This is a small library to make it easy to run LD_AUDIT to get a "trace" of execution in terms of libraries sniffed and loaded. Why? I want to eventually be able to trace everything that gets loaded at a particular call for a container, so I wanted to test this out. After build There are a few use cases:
- Terminal Output: prints YAML to the terminal for easy inspection
- File Output: the same YAML, but to an output file defined by an environment variable.
- Container: Build or run a container that provides the same functionality.

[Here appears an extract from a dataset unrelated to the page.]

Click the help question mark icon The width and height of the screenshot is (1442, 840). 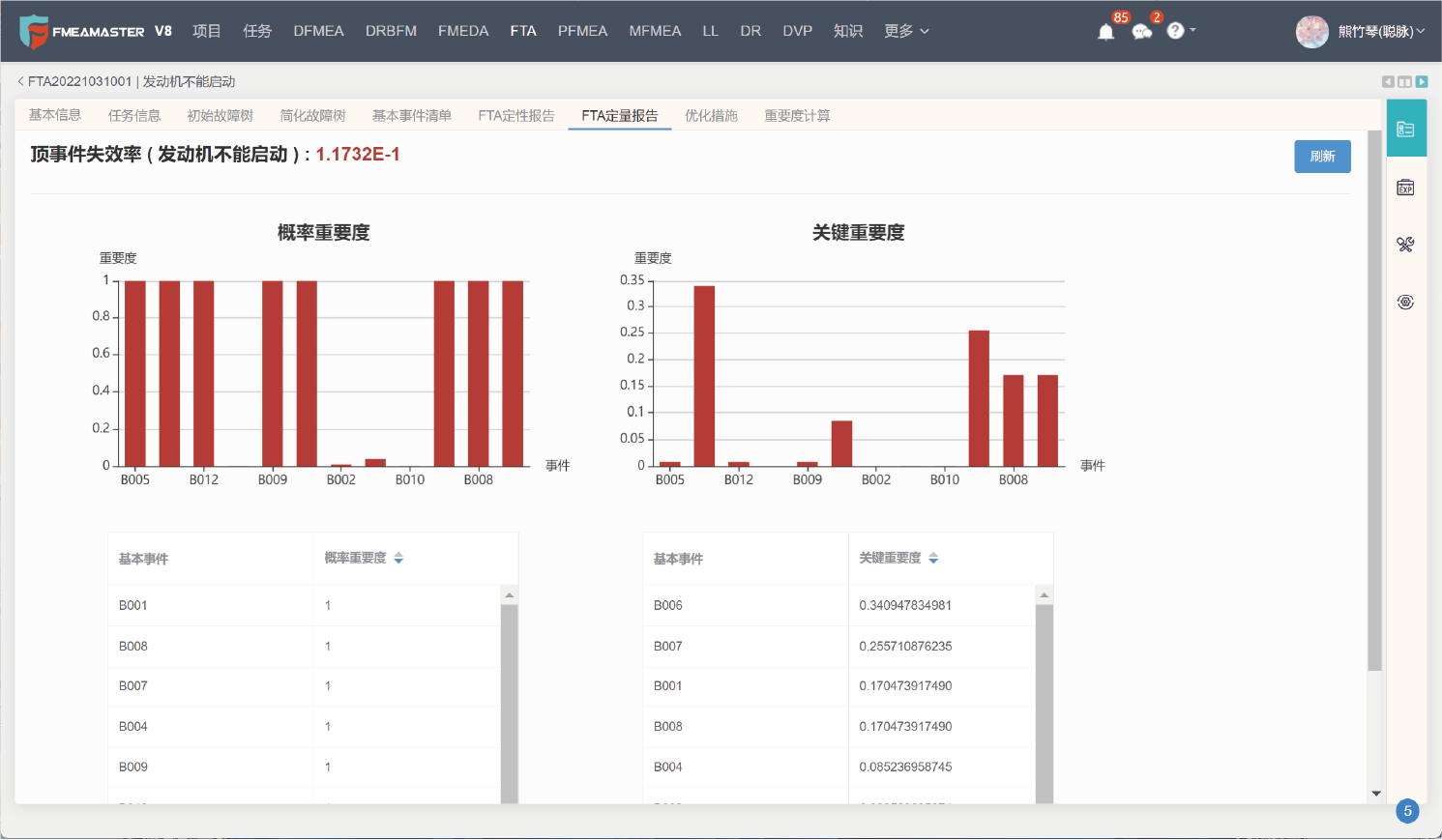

- Generate Graph: A simple example of generating a graph from the YAML
$ make
$ make run
or more directly:
$ LD_AUDIT=./auditlib.so whoami
Since the shared library cannot have a destructor (I think it requires a main to be called) I opted to print YAML output instead of json, since we cannot easily mark the end and close a yaml data structure.

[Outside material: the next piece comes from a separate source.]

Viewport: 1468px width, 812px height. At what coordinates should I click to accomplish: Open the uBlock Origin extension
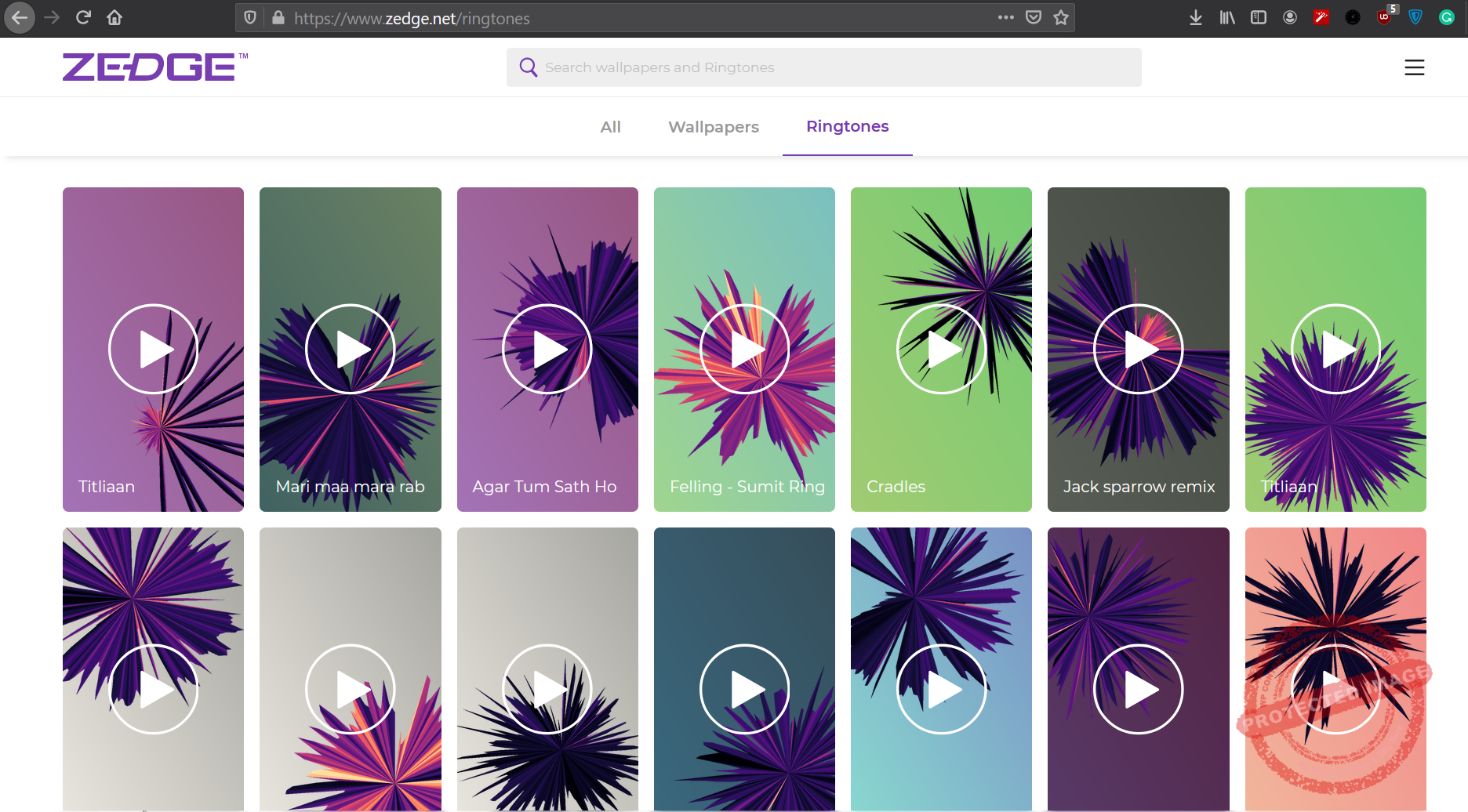[x=1384, y=16]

LD_AUDIT=./auditlib.so whoami
auditlib:
la_version: 1
audits:
- event: handshake
function: la_version
value: 1
- event: object_loaded
name: ""
function: la_objopen
identifier: 0x7f2bc9bd6610
flag: LM_ID_BASE
description: Link map is part of the initial namespace
- event: object_loaded
name: "/lib64/ld-linux-x86-64.so.2"
function: la_objopen
identifier: 0x7f2bc9bd5e68
flag: LM_ID_BASE
description: Link map is part of the initial namespace
- event: activity_occurring
function: la_activity
initiated_by: 0x7f2bc9bd6610
flag: LA_ACT_ADD
description: New objects are being added to the link map.
- event: searching_for
function: la_objsearch
name: "libc.so.6"
initiated_by: 0x7f2bc9bd6610
flag: "LA_SER_ORIG"
- event: searching_for
function: la_objsearch
name: "/lib/x86_64-linux-gnu/libc.so.6"
initiated_by: 0x7f2bc9bd6610
flag: "LA_SER_CONFIG"
- event: object_loaded
name: "/lib/x86_64-linux-gnu/libc.so.6"
function: la_objopen
identifier: 0x7f2bc96425b0
flag: LM_ID_BASE
description: Link map is part of the initial namespace
...
vanessasaur
Yu can see the full output in the file ldaudit.yaml (generation discussed next!)

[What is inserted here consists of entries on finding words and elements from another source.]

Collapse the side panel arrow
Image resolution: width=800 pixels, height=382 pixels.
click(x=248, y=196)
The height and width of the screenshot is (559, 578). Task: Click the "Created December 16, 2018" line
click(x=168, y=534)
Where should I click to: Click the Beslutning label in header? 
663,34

Since printing yaml to the terminal isn't always ideal, we can prepare an output file instead.
$ touch ldaudit.yaml
$ export LDAUDIT_OUTFILE=ldaudit.yaml
$ LD_AUDIT=./auditlib.so whoami
And then you won't see terminal output, but it will be in ldaudit.yaml.
To build a container to handle the build:
$ docker build -t auditlib .
And then run the same!
$ docker run -it auditlib whoam
You can use this as a base container, and then have your application export LDAUDIT_OUTFILE
before running anything to get the contents to file, or more interactively:
$ docker run --env LDAUDIT_OUTFILE=/data/test.yaml -v $PWD/:/data -it auditlib whoami
root
$ cat test.yaml
You can also use the prebuilt container instead:
$ docker run -it ghcr.io/buildsi/ldaudit-yaml:latest ls
The script generate_dot.py is a very rudimentary example of generating a diagram from the loads.
$ make dot
Will generate the following:
This isn't totally correct - continue reading to learn why!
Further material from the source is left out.